皆が皆、欠伸を噛み殺したり、かっくんかっくん船を漕いでいる。彩もそうだった。
「次は転勤された野村先生の代わりに国語を教えていただく先生のご紹介をします。それではどうぞ、鈴城先生」
校長先生に促され、体育館の中心に立った短茶髪の男は照れ臭そうに頭をかいた。
「あー。鈴城風樹です。新米教師なんでお手柔らかに。いやー、女子ばっかだな。なんか気恥ずかしいな」
どっと体育館に笑いが巻き起こった。
彩とは別の科には男子がいるのだが、全体で比較すると少なかった。
「まあでも心配しないでくれ。俺は百パーセントお前達に手を出さない。何故だか分かるか?」
何処からか「そりゃ教師だから、手ぇ出したら駄目じゃん」という言葉が上がったが、それに首を振る。

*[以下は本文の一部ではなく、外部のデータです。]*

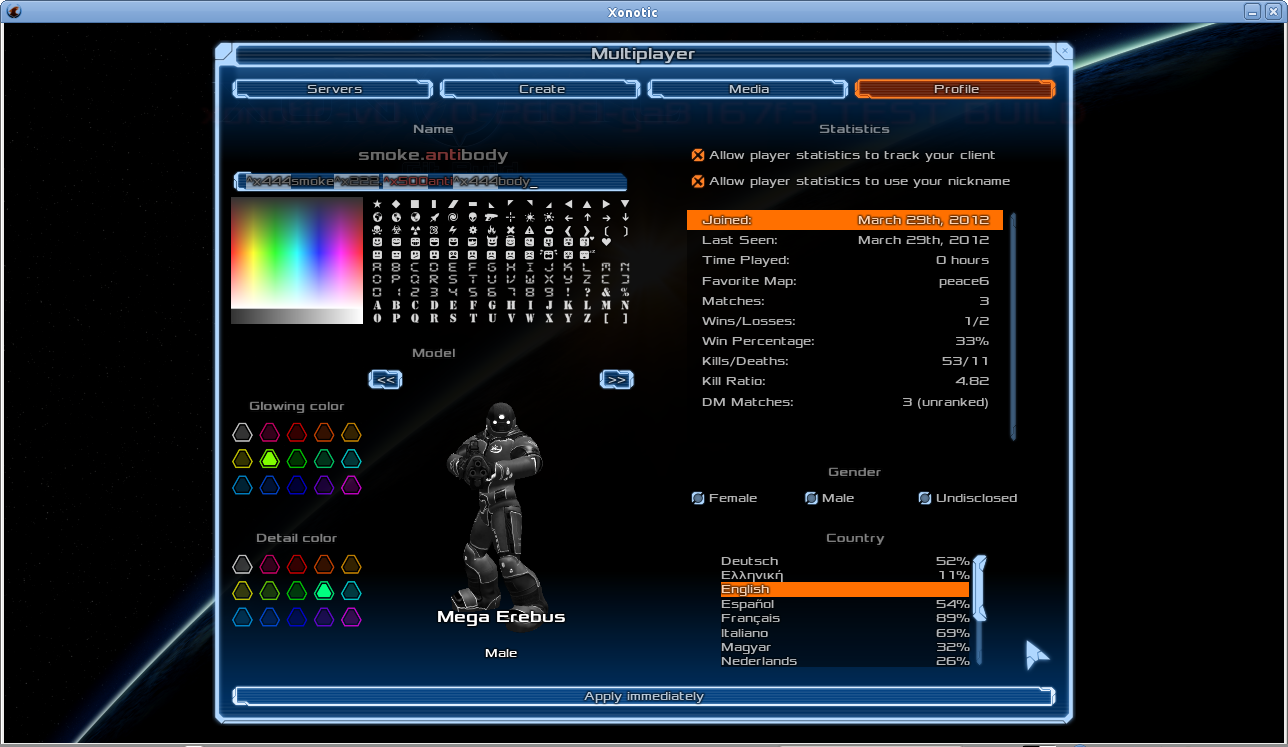
Task: Go to previous model with << button
Action: click(385, 379)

「違うんだな。知らないと思うが俺には世界最高に可愛い妹がいるから、お前らはジャガイモ位にしか見えないのだ。だから、君達はしっかりと勉学に励みたまえ」
ガハハと人笑いしてから風樹は皆に一礼した。
こっくり、こっくり、船を漕いでいた彩の肩をツンツンと悠子がつついた。そして、爆弾発言をした教師を指す。

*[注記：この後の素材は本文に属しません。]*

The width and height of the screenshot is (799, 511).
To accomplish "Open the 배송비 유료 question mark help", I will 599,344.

彩は先生に怒られたのかと思い飛び起きたが、悠子が起こしてくれたのだと知るともう一度寝ようとした。
呆れた悠子は彩に魔法の言葉を囁く。
「あの、鈴城先生。彩のお兄ちゃんじゃないのぉ?」
さすがの言葉には彩の強固な睡魔も怯えて逃げていった。
お兄ちゃんが!? と、壇上を見れば本当に彩の兄が立って皆に自己紹介していた。雰囲気から察するに、妹が彩だと気づいたのは悠子だけだった。

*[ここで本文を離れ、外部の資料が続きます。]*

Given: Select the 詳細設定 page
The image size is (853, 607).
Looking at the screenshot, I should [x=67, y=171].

他の生徒は、風樹がジョークを言ったとしか捉えていない様で、彩は胸を撫で下ろした。
「な、何で気がついたの!?」と、小声で彩は聞く。
「だってぇ、そっくりじゃん。雰囲気というか、オーラというか、そんな感じの所が」
「普通、分からないよー……」
「別にそんなにも嫌がることじゃないじゃん。お兄ちゃん嫌いなの?」
「嫌いじゃあ、ないけど……」
「なら良いでしょうが」
「まあ、うん、そうなの、かな?」
彩は腑に落ちないまま、軽く首を下に振った。
内心、何でお兄ちゃんは言ってくれなかったの!? という怒りが徐々に大きくなっていた。
はたまた、別の所では複雑な心境が渦巻いていた。
悠子である。悠子の視線は、風樹の横に立つ新任の教師に注がれていた。それに、怒りが含まれているのは誰も知らない。